## Work order 1
Copy the text about the breast hidradenoma case word for word, between "Clear cell hidradenomas of" and "characteristic clinical findings.", inclusive.
## Work order 2
Write the next part of the case report on recurrent clear cell hidradenoma of the breast, picking up after its final sentence.
Start of Text passage
G Girish, M Gopasetty, R Stewart
breast, clear cell hidradenoma, immunohistochemistry
G Girish, M Gopasetty, R Stewart. Recurrent Clear Cell Hidradenoma of the Breast: A Case Report. The Internet Journal of Surgery. 2006 Volume 10 Number 1.
Clear cell hidradenomas of the breast are extremely rare tumors. We report a case which was initially diagnosed to be a papilloma. It was excised when it recurred. Correct diagnosis was made by immunohistochemistry.
Clear cell hidradenomas are uncommon and very slowly growing tumors of sweat glands. They are commonly seen on the face and the upper extremities. They are a rarity in the breast and very few cases are reported. Diagnosis is commonly made after excision because of their rarity and lack of characteristic clinical findings.
A 49-year-old lady presented to us with a recurrent lump in the left breast of 3 years duration. It was cystic in nature and it persisted despite multiple aspirations. Each time the aspirate revealed sheets of cohesive clear cells. A similar lump was removed 6 years ago. Histology at that time showed it to be a duct papilloma and no special stains were done. This time on examination, there was a 3x3cm, well defined, smooth, firm lump beneath the areola at the 5 o'clock position. Ultrasonogram and mammogram confirmed it to be a cyst with a solid component. Core biopsy revealed it to be a recurrent benign papillary lesion of uncertain nature. Histology was very much similar to the lump previously excised. She underwent lumpectomy and final histology revealed solid nodules of cohesive cells with clear and vacuolated cytoplasm with small central nuclei (Fig. 1). The lesion was also noted to have pushy margins with focal infiltration of the surrounding fibrous tissue. Immunohistochemistry of clear cells showed glycogen but not mucin in the cytoplasm. The lesional cells were positive for CK7 (Fig. 2), CK14 (Fig. 3) and CK5/6 and negative for CK20, vimentin, progesterone receptors, S100 and CD10. They confirmed the lesion to be a clear cell hidradenoma (1).
End of Text passage
Start of Data section
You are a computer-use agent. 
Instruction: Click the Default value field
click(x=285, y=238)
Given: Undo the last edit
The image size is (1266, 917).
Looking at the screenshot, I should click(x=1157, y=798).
End of Data section
## Reply 1
Clear cell hidradenomas of the breast are extremely rare tumors. We report a case which was initially diagnosed to be a papilloma. It was excised when it recurred. Correct diagnosis was made by immunohistochemistry.
Clear cell hidradenomas are uncommon and very slowly growing tumors of sweat glands. They are commonly seen on the face and the upper extremities. They are a rarity in the breast and very few cases are reported. Diagnosis is commonly made after excision because of their rarity and lack of characteristic clinical findings.

## Reply 2
Clear cell hidradenoma of breast is a very rare tumour. It shares features with its counterparts elsewhere in the body. It is usually seen in females between the 4th and 8th decade of life. Like in our case they usually present as 0.5-1cm solitary cystic lesions and occasionally leak serous fluid. Aspirates usually reveal sheets of cohesive clear cells but in our case they were attributed to the initial diagnosis of papilloma and hence the diagnosis was missed.
The diagnosis is made by finding clear cells containing glycogen and round nuclei and, polyhedral cells with basophilic nuclei. Malignant change is rare and is seen in around 5% of cases. It is suspected when lesions grow rapidly and ulcerate. However, neither clinical behaviour nor histological features can predict malignant change. Even benign appearing lesions tend to recur. Hence, all these lesions need to be treated aggressively (2). In our case if the diagnosis of hidradenoma had been made at first, the recurrent lesion would have been treated by further excision rather than by recurrent aspiration.
When clear cells are seen, metastatic disease and primary skin tumors with follicular differentiation, sebaceous differentiation, or sweat gland differentiation as well as cutaneous metastases from renal cell carcinoma must be considered. Immunohistochemistry is commonly used to differentiate these conditions.